In informal settlements, you have thousands of people cramped into very small spaces. It’s a maze of tight and narrow alleyways. There’s no road network.

I was in a community yesterday, in an open space, but people were crowding around. I said, ‘Stand back, put your hands out – this is what social distancing means’. But it’s hard to conceptualize when your daily living standards are so cramped.

We had some information done, in Krio (a local language) about how to isolate, showing a picture of a person in this nice room with a desk, a laptop and a flower on the table.

But I’m thinking, ‘People in zinc shacks, sleeping multiple people to a room – how do they relate to this?’

You cannot overnight change informal settlements to suddenly accommodate social distancing. In an informal settlement, there’s no such thing as isolating yourself in your home. You can’t swing a cat in your home.

So what can Freetown do to reduce the spread of the virus?

We have been working on a plan for relocation and upgrading of slum communities – though there are 68 informal settlements and we have funding to do five – and we have been engaging with them as part of that.

I went to Susan’s Bay, one of the biggest slums, a couple of weeks ago. People said, ‘We live in cramped conditions – what do we do?’ Our decision was we’ll not touch people – that’s the best we can do.

How do you manage a coronavirus lockdown in a city where so many people depend on day-to-day work to survive?

Trading is what probably 60% of people in employment do. Without sufficient spaces for them in the markets, people have migrated out onto the streets. Getting then back in isn’t easy. But at the markets, we’re starting out now with simple things.

We gave out 3,000 masks, and 6,000 more today, and we’re trying to get to 55,000. We’re working with market women, saying, ‘This is about life and death. Go inside. Let’s do this’. But it’s a work in progress.

Will people living under lockdown having enough access to food?

We have had a three-day lockdown so far and in that period we, as a council, were able to provide food for the most vulnerable in three informal communities – but we have 68.

We are talking with donors and working with the national government on food vouchers, figuring out how to implement them.

But this is not going to prevent people suffering from hunger – we’re under no illusions. This is a cushion, but there will still be a lot of pain.

One thing we’re doing is introducing some very basic urban farming, with pots, seeds, vegetables that can grow in a short space of time. That could take the edge off hunger and hopefully create a model that builds more sustainability in these communities.

Freetown has struggled with deadly mudslides and floods. How do you avoid having multiple disasters in Freetown, as you deal with the coronavirus?

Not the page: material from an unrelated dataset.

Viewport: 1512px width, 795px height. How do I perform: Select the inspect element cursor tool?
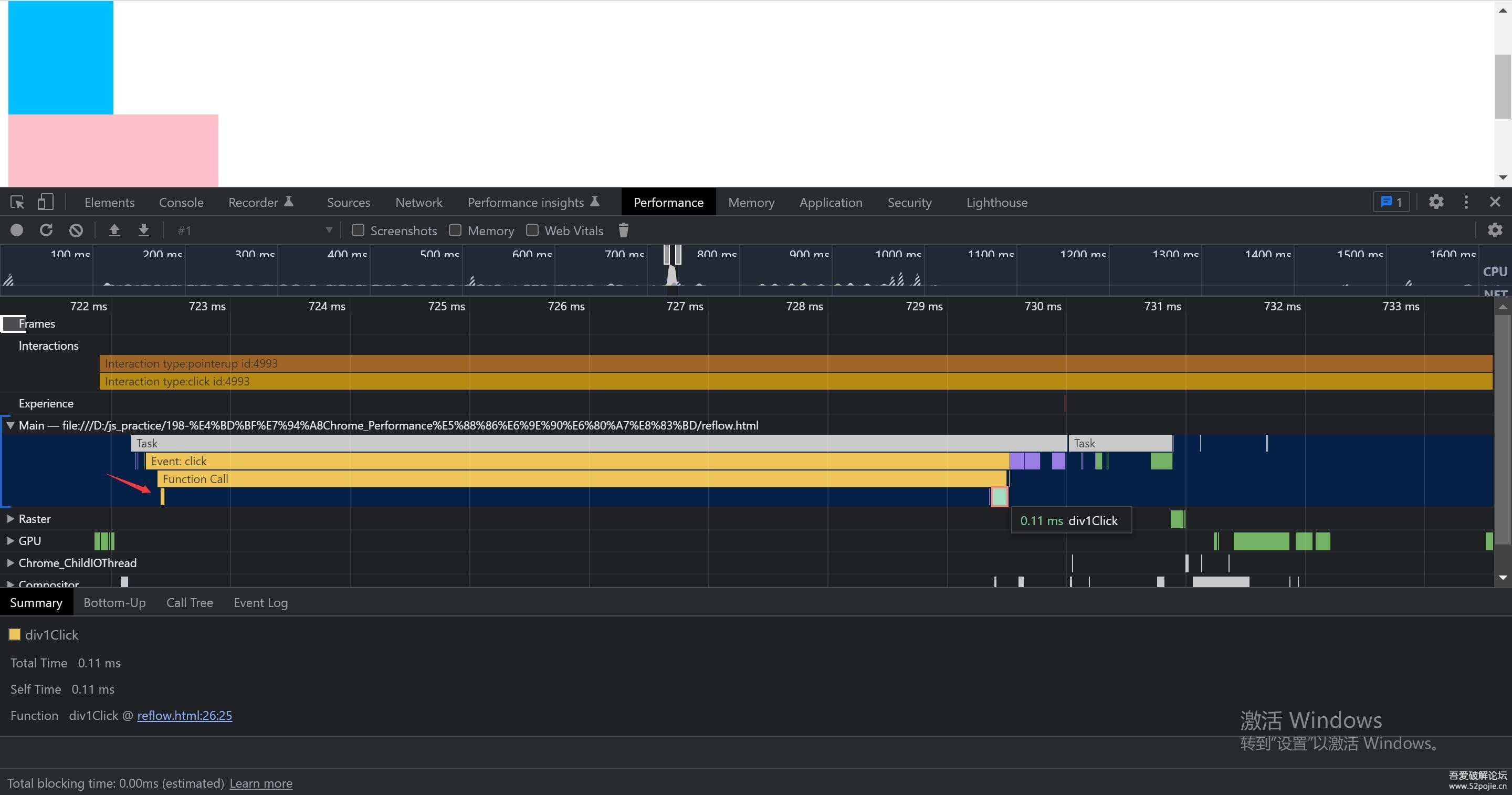click(x=16, y=202)
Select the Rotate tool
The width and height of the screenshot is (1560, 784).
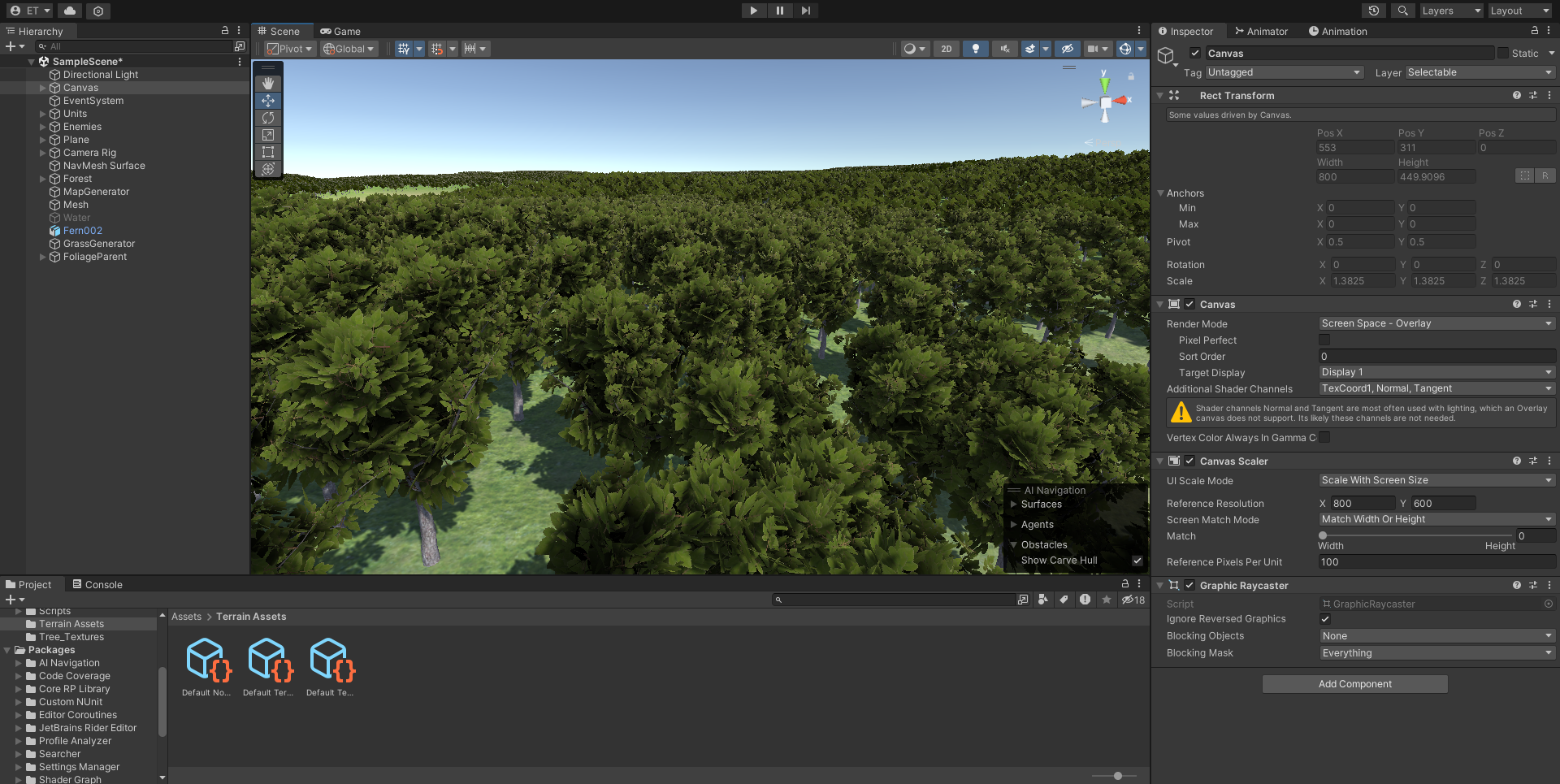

We are conscious of not wanting to have a disaster within a disaster. We can’t afford in the midst of this outbreak to end up with a cholera outbreak as sanitation moves backward, or a flooding disaster.

We’re working with partners to build drains, and systematically working with communities to identify flash flood points in the rainy season and address them.

We are changing attitudes and putting in place systems that will definitely make our resilience better, even beyond COVID19.

You’ve been talking with other mayors on how to deal with coronavirus, through the C40 network of cities. What are you learning?

We’re heavily dependent on property taxes, like other cities – and lots of people are looking to default (on taxes this year).

We’ve done geomapping to try to expand our property tax base, from 57,000 households on the books to 120,000 households. But we haven’t even sent out the (bills) yet.

Now, who will pay those property rates when people are losing their jobs? Without that money, we are cash-starved as a city. That’s a major challenge as we face this outbreak.

This interview was shortened and edited for clarity.